Elsewhere in the county, Panattoni, Europe's largest privately-owned industrial developer, has plans to develop a £180m scheme on the former 90 acre site of Aylesford Newsprint in Tonbridge & Malling. It would create 3,000 logistics, warehousing and distribution and manufacturing jobs thanks to the investment in 177,000m2 of commercial floorspace and a £6m link road.

The report highlights the affordability of Kent’s residential and commercial property market in comparison to elsewhere in the South East and London.

Gavin Cleary, Chief Executive of Locate in Kent, said:

“With Covid-19 causing many office-based businesses to re-evaluate their space requirements – especially those in London – Kent looks set to benefit if the trend gathers pace.
“The county is well placed to meet the changing needs of the market, but we need to be able to respond quickly to occupiers in order to speed up the pace of recovery. The county has the foundations for a positive long term future, enhanced by our location as the closest UK point to mainland Europe.”

The county’s science parks have remained busy with business activity persisting during the lockdown period.
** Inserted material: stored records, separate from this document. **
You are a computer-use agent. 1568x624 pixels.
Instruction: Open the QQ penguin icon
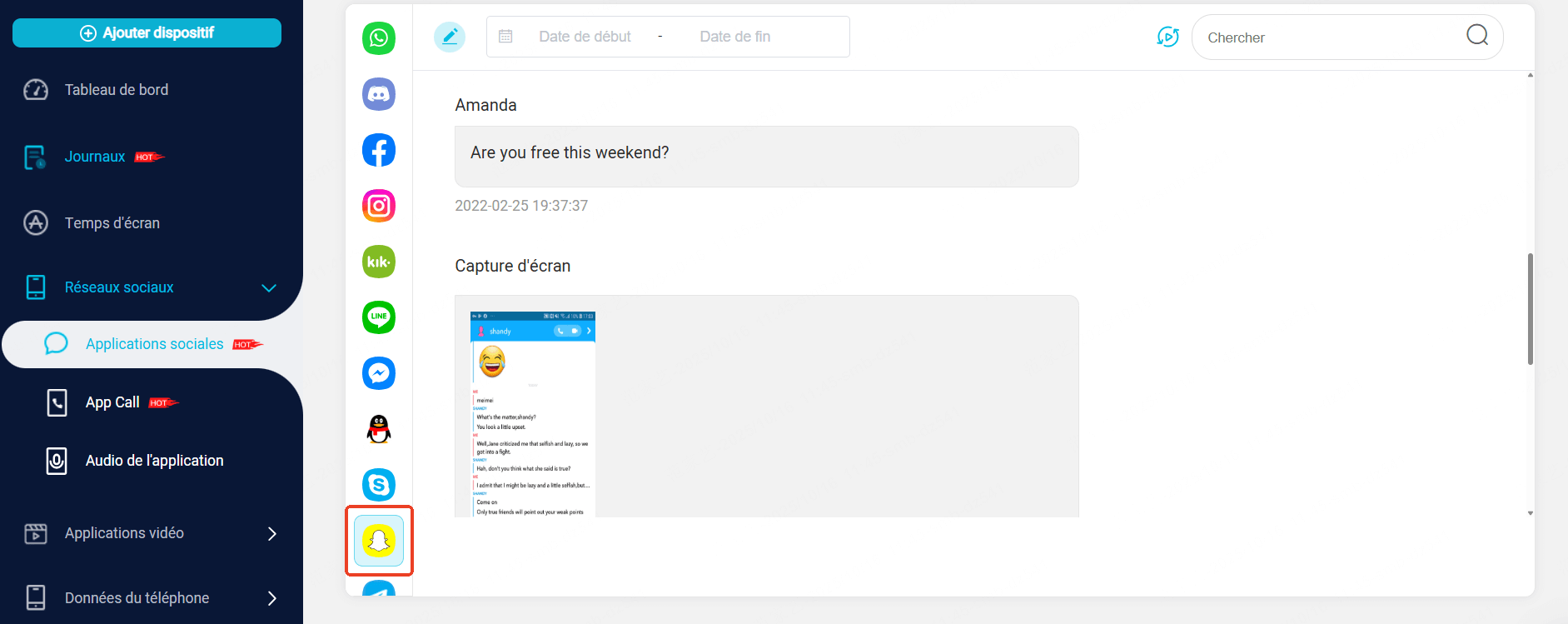point(379,429)
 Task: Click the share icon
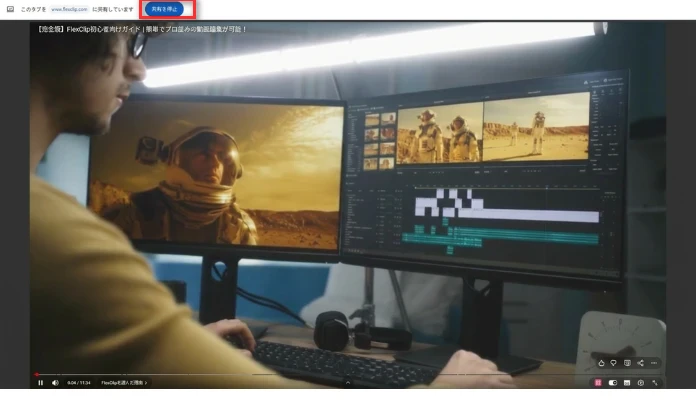[x=640, y=363]
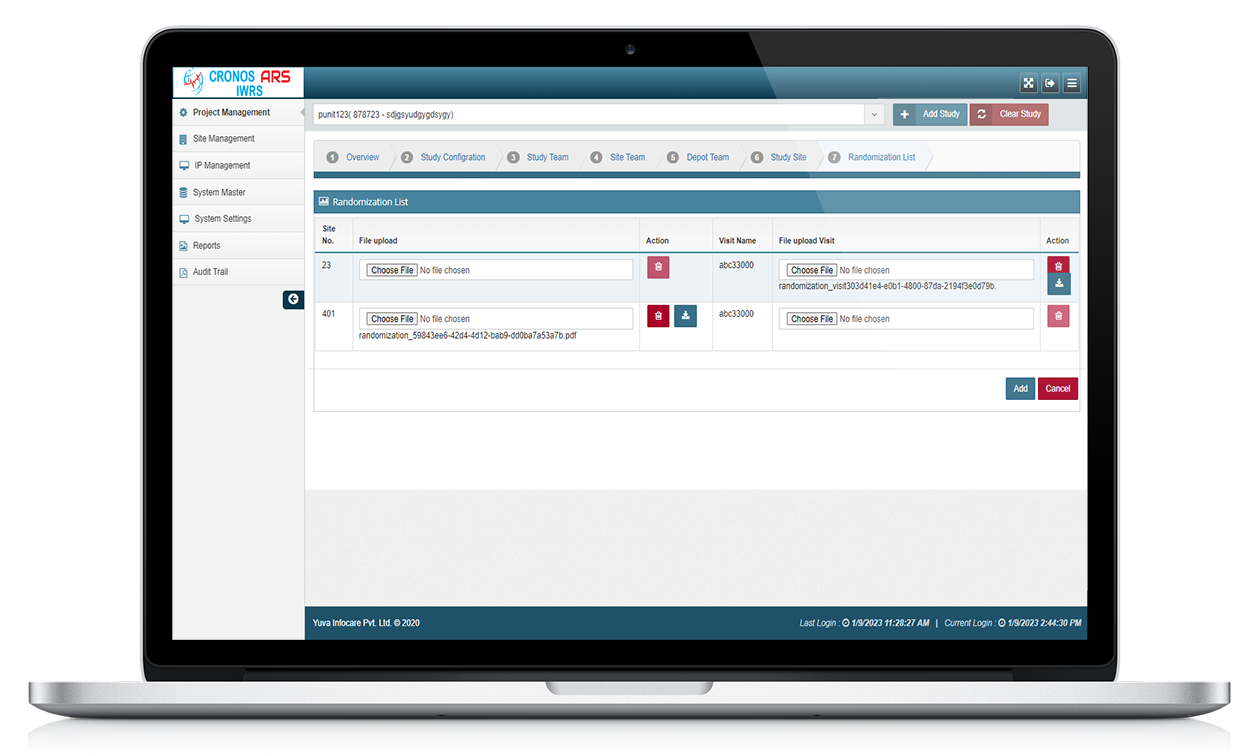
Task: Switch to the Depot Team step
Action: (x=707, y=158)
Lettings have also continued, reflecting the fact that the science and tech sectors have generally performed well during the crisis. The relative cost effectiveness of research space in Kent is attractive to people and space intensive R&D companies. Notably 18 per cent of biopharma-theraputics-vaccines companies are located in the South East. Kent’s Science parks have continued to see deal activity during the current COVID-19 crisis.

Kent’s retail market has mirrored the national situation, with many chains either undertaking store rationalisation or seeking to negotiate rent reduction via CVA negotiations with landlords.

Former stores of national retailers, such as Debenhams, have changed hands with its former Folkestone store site purchased by Folkestone & Hythe District Council for £2.05m. Permission has also been granted to redevelop Debenhams’ Canterbury stores to create the Guildhall Quarter, a mixed used retail and residential development close to the cathedral and High Street.

The former Nasons Department Store, also in Canterbury, is the subject of a planning application to create a new retail destination and commercial space alongside residential and serviced apartments in the heart of the city. Kent has also welcomed the opening of a major Marks & Spencer store at Eclipse Park near Junction 7 on the M20, offering 7,808m2 of food, clothing and homewares.

Kent’s housing market remains buoyant. The small and large scale housebuilders have returned to the market and look set to benefit from the drift of families looking to relocate from the capital to improve their work-life balance as a result of the pandemic. The window of Government support in the form of the increase in the Stamp Duty threshold combined with Help to Buy is likely to drive high levels of activity until March when these incentives are proposed to fall away.

Analysis undertaken by Zoopla for the Kent Property Market Report found average house prices in the county’s towns are 10 per cent lower than the South East average. This relative affordability has driven demand pushing average annual growth over the last five years to 4.2 per cent across Kent’s main towns. This compares with an average of 3.2 per cent for South East towns.

The Kent Property Market Report is supported by Cripps Pemberton Greenish, DHA Planning, Handelsbanken, Hollaway, MHA Macintyre Hudson and Royal Institution of Chartered Surveyors, (RICS).